GEZEIGTER TEXT:
◇ ◇ ◇ ◇ ◇
„Harry G. war ein Mann, dem man sein Geld blind anvertraute. Der heute 69-jährige G. war in den höchsten Kreisen der Liechtensteiner Gesellschaft zu Hause und konnte einen beachtlichen Lebenslauf vorweisen: eigene Anwaltskanzlei, Treuhandfirmen, Präsident des Verwaltungsgerichts, dann Präsident des Staatsgerichts, daneben Präsident der Prüfungskommission für Treuhänder und Rechtsanwälte und zuletzt Vertreter des Fürstentums in der «Venedig-Kommission» des Europarates.
◇ ◇ ◇ ◇ ◇
GEZEIGTES MATERIAL:
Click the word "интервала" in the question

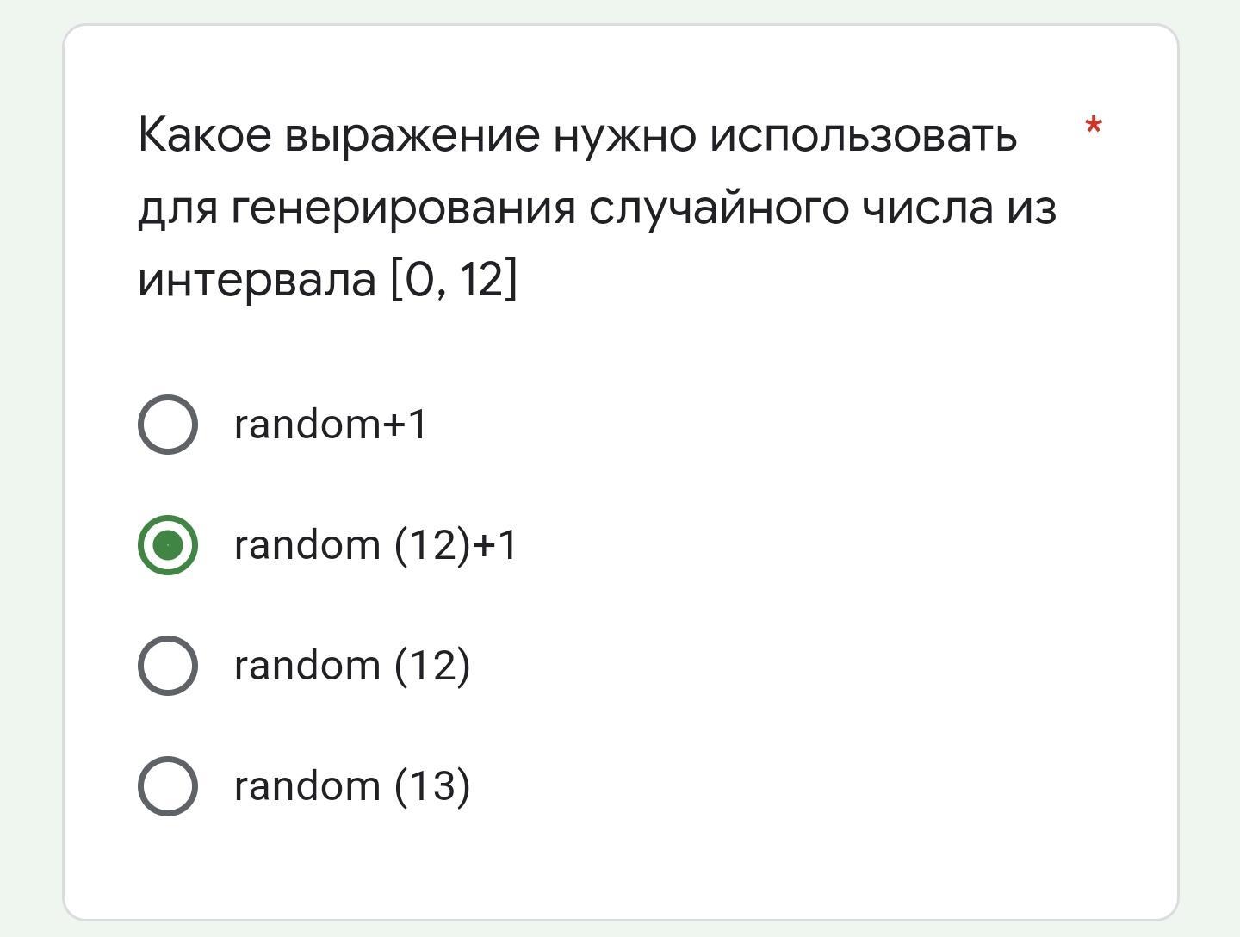(x=257, y=279)
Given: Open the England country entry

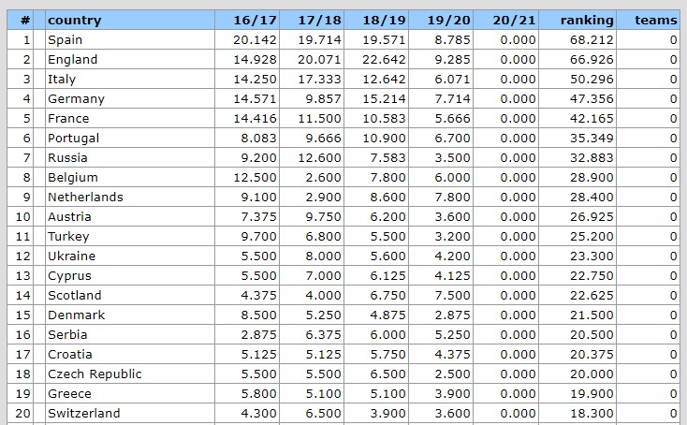Looking at the screenshot, I should point(73,59).
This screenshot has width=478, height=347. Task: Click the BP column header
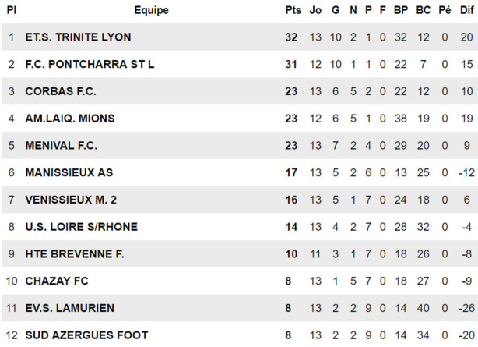tap(401, 11)
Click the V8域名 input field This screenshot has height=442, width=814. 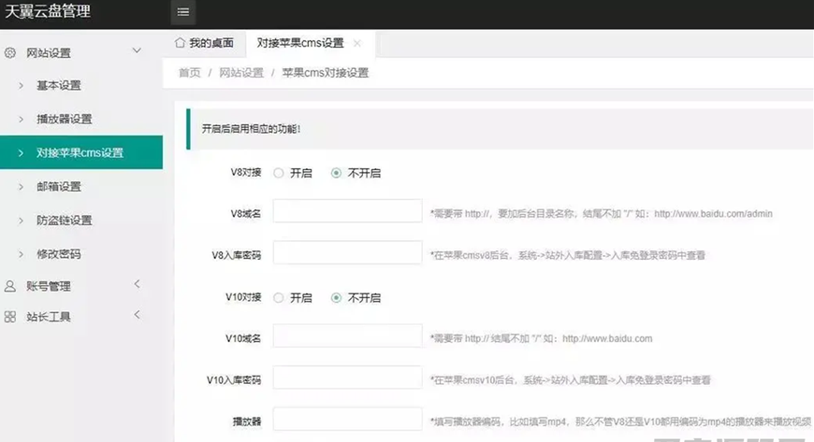[347, 212]
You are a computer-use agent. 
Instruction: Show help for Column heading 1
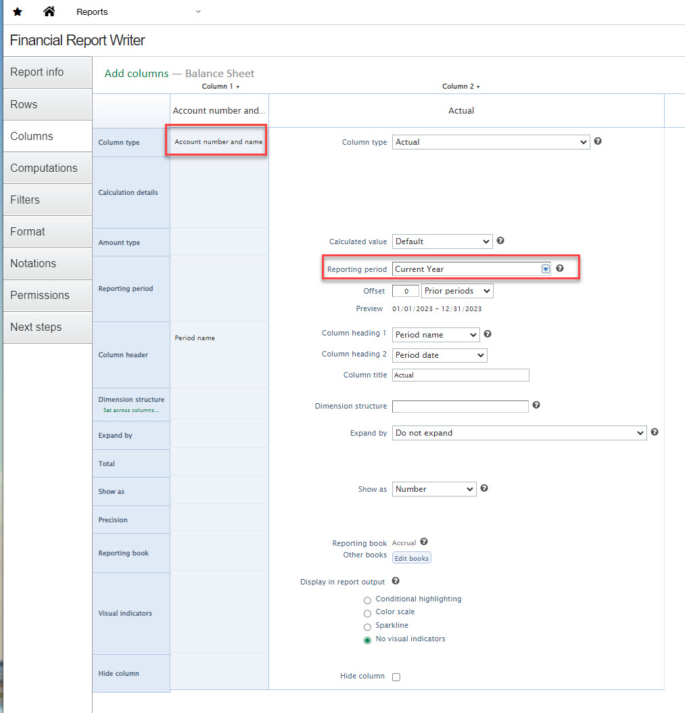pyautogui.click(x=488, y=334)
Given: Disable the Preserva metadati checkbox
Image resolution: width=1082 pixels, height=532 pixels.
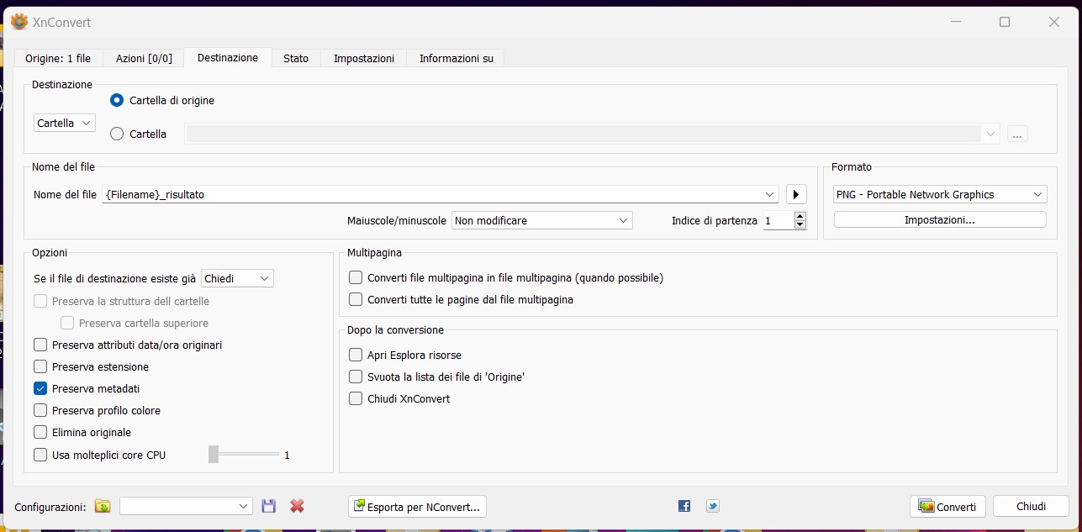Looking at the screenshot, I should [40, 389].
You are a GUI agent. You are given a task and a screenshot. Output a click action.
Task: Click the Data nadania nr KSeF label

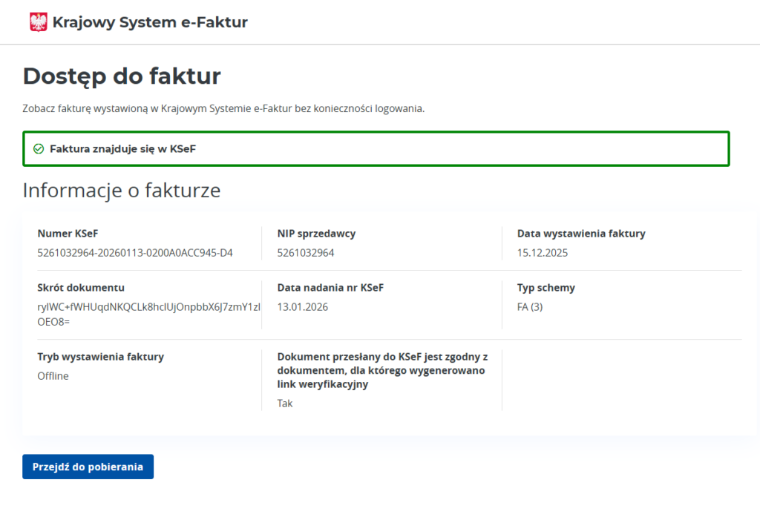point(330,288)
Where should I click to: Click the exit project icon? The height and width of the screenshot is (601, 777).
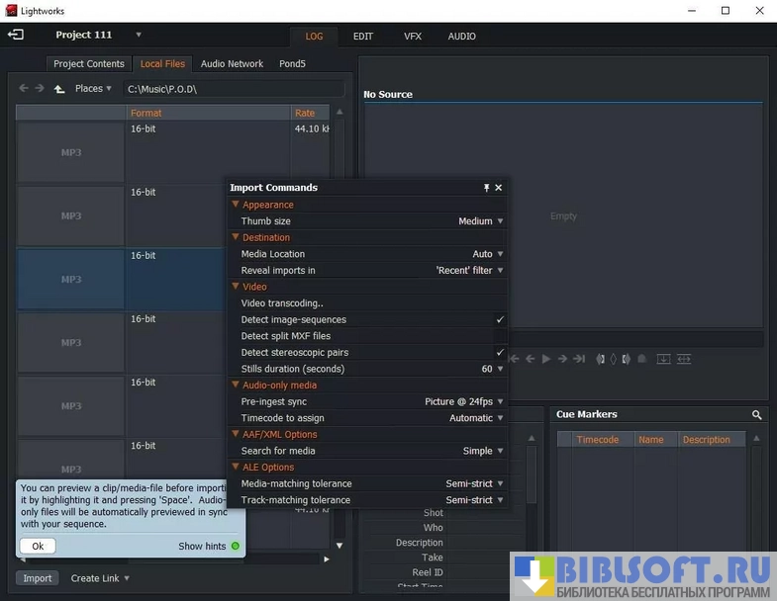(16, 35)
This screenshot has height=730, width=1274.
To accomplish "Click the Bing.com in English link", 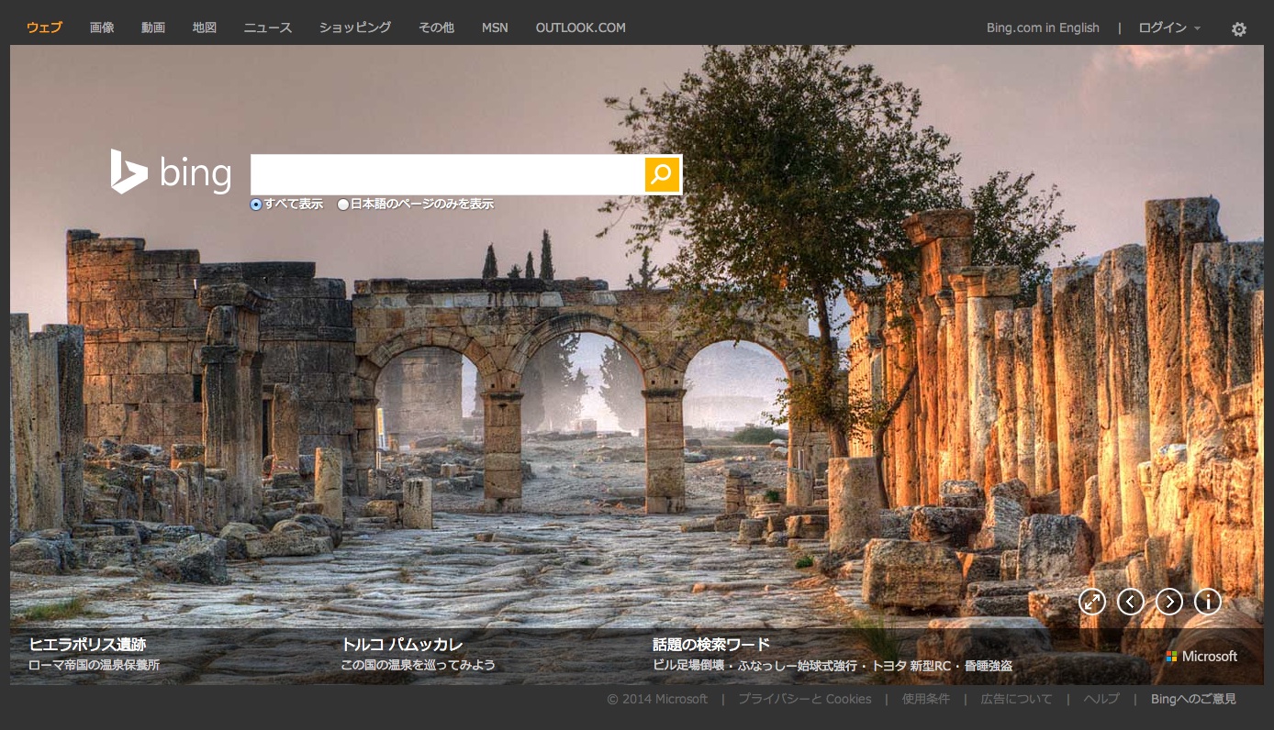I will 1043,28.
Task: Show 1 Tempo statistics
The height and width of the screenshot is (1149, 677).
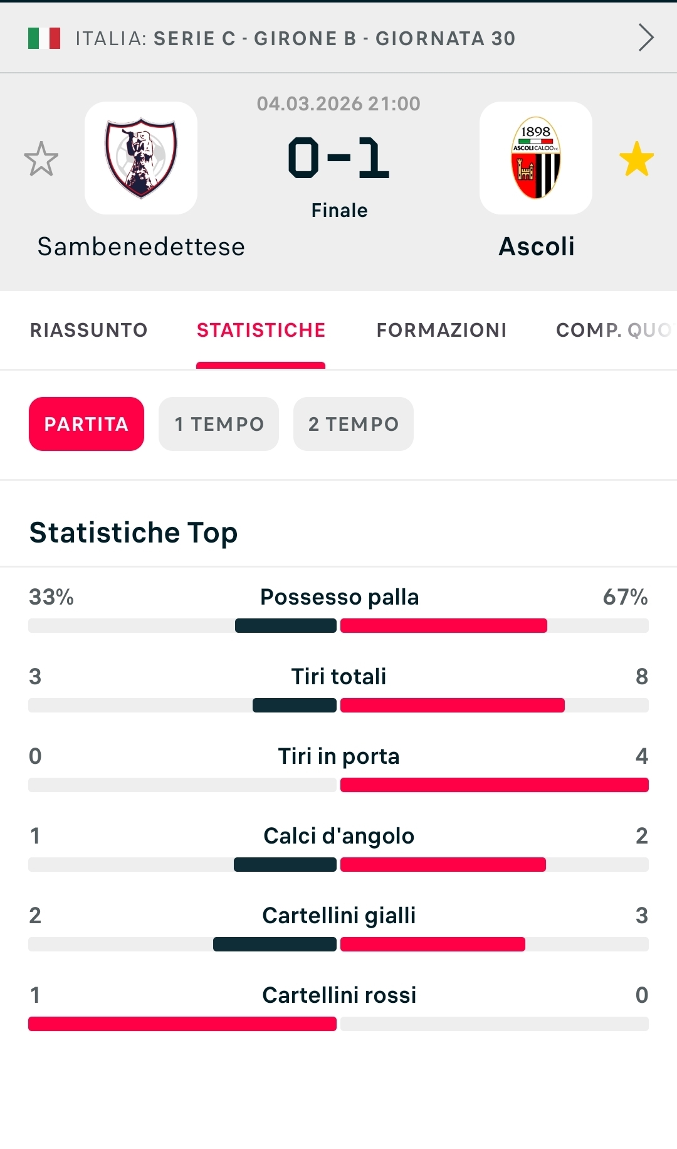Action: tap(219, 424)
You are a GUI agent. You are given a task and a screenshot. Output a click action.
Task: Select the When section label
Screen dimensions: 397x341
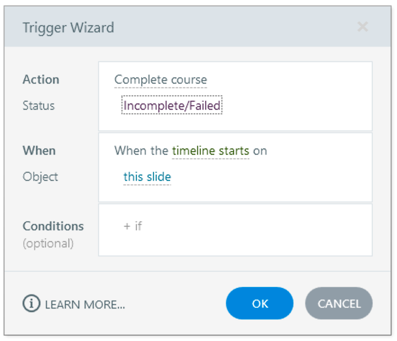[x=39, y=151]
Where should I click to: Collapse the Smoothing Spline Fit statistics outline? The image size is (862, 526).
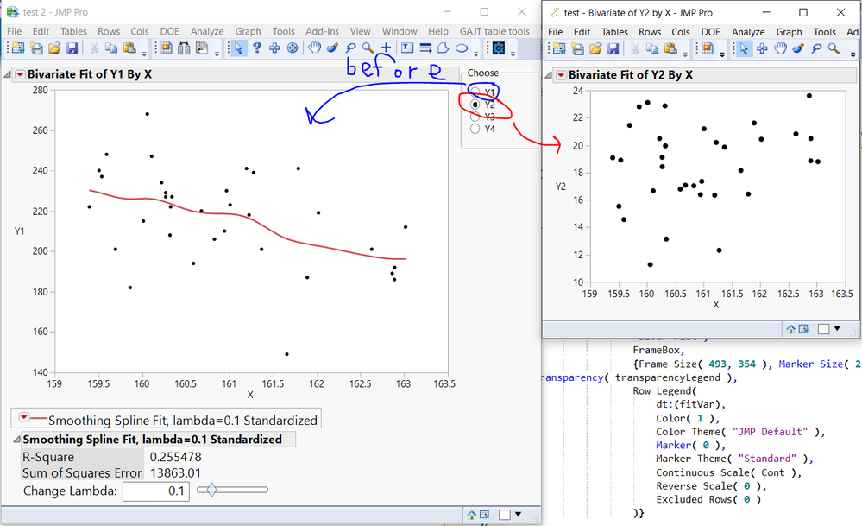tap(16, 440)
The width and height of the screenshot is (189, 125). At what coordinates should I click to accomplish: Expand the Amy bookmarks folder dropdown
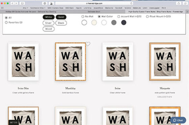(x=25, y=8)
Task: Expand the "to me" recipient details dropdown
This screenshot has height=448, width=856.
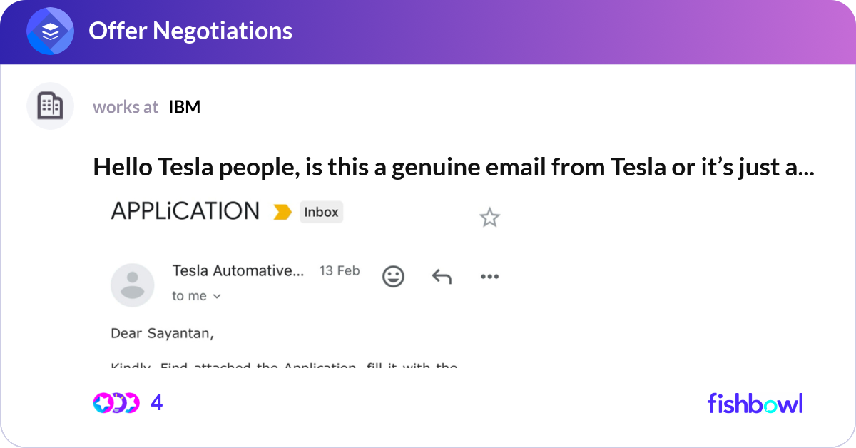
◇ ◇ ◇ ◇ ◇
Beantworte bitte diese Fragen zum Text über Harry G.:
1. Wie alt ist Harry G. heute?
2. Welches Gericht leitete er als Präsident nach dem Verwaltungsgericht?
3. In welcher Kommission des Europarates vertrat er zuletzt das Fürstentum?

SCHRIFTLICHE LÖSUNG:
1. 69 Jahre
2. Das Staatsgericht
3. In der «Venedig-Kommission»